* **Extrait du document**:
□ □ □

1. M. B... A..., propriétaire de parcelles situées sur le territoire de la commune de Maxilly-sur-Léman en amont des captages " Evua " et " Opale " dont l'eau est exploitée comme eau minérale naturelle par la société anonyme des eaux minérales d'Evian (SAEME), a demandé au préfet de la Haute-Savoie de modifier son arrêté du 28 décembre 2007 ayant fixé les périmètres sanitaires d'émergence de ces captages. Par un jugement du 3 mars 2020, le tribunal administratif de Grenoble a rejeté sa demande tendant à l'annulation de la décision implicite de rejet de la demande de M. A.... Par un arrêt du 4 mai 2022, la cour administrative d'appel de Lyon a rejeté l'appel formé par ce dernier contre ce jugement. Par une décision du 29 mai 2024, le Conseil d'État a annulé l'arrêt de la cour et lui a renvoyé l'affaire.

2. En premier lieu, à défaut d'avoir exercé dans les délais un recours pour excès de pouvoir contre l'arrêté préfectoral du 28 décembre 2007 qui a été publié au recueil des actes administratifs de la Haute-Savoie du 31 décembre 2007, les moyens tirés de l'illégalité de cet arrêté, à raison d'une part, du vice de procédure qui résulterait du défaut de consultation d'un hydrogéologue agréé préalablement à son adoption et, d'autre part, de ce que cet arrêté aurait dû être précédé d'une réactualisation de la demande de l'exploitant qui datait de 1997, sont irrecevables.

□ □ □

* **Données sources**:
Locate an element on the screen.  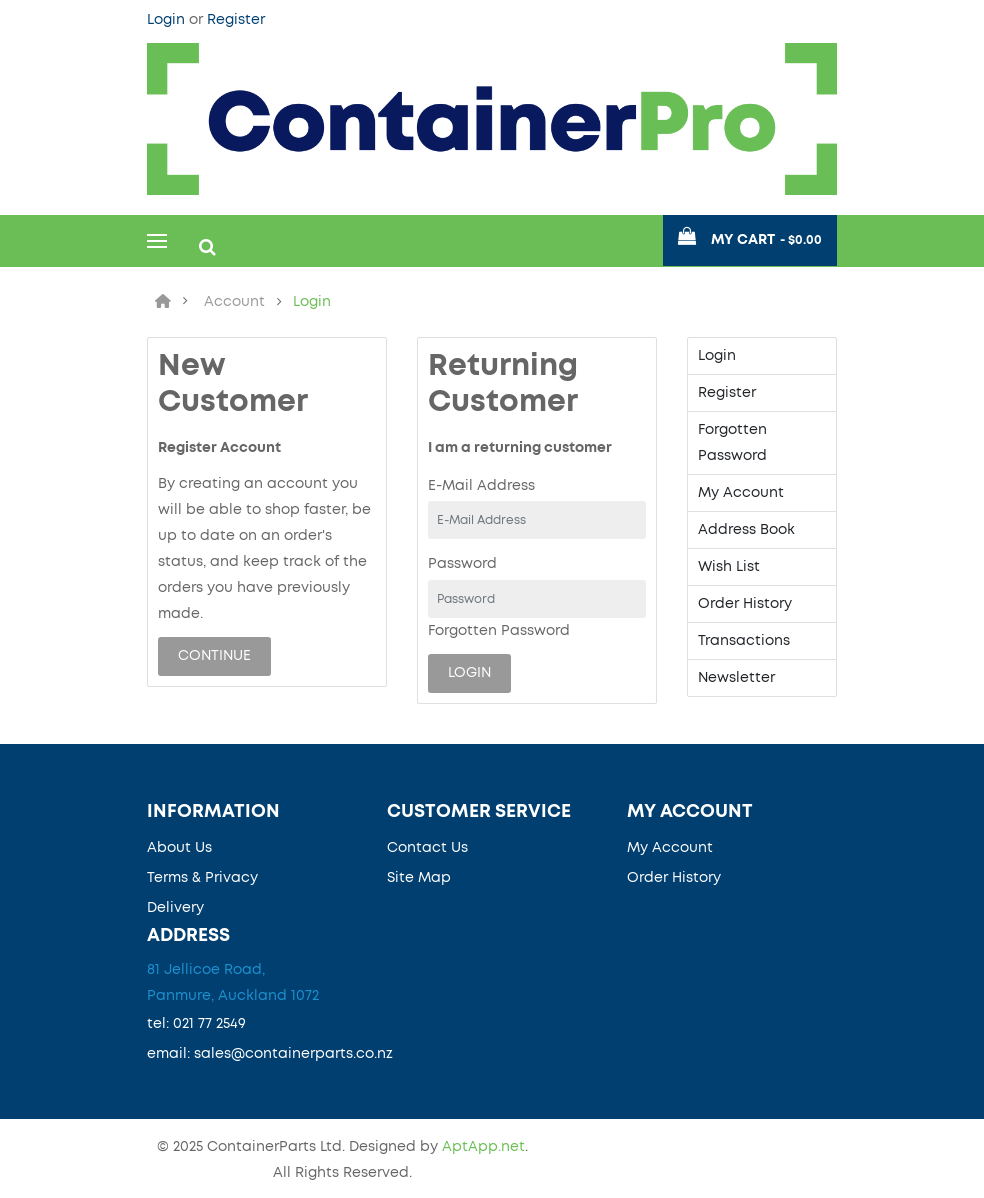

□ □ □

* **Série d'exercices**:
(1) Relevez toutes les juridictions qui, selon l'extrait du document, ont statué dans l'affaire engagée par M. A....
(2) Pour chaque affirmation, indiquez si elle concorde avec l'extrait du document et citez les mots qui le prouvent.
(a) Le tribunal administratif de Grenoble a rejeté la demande de M. A... par un jugement du 3 mars 2020.
(b) L'arrêté préfectoral a été publié au recueil des actes administratifs de la Haute-Savoie du 28 décembre 2007.
(c) La demande de l'exploitant datait de 2007.

* **Corrigé de l'exercice**:
(1)
- le tribunal administratif de Grenoble
- la cour administrative d'appel de Lyon
- le Conseil d'État

(2)
(a) Oui : « Par un jugement du 3 mars 2020, le tribunal administratif de Grenoble a rejeté sa demande ».
(b) Non : « publié au recueil des actes administratifs de la Haute-Savoie du 31 décembre 2007 ».
(c) Non : « la demande de l'exploitant qui datait de 1997 ».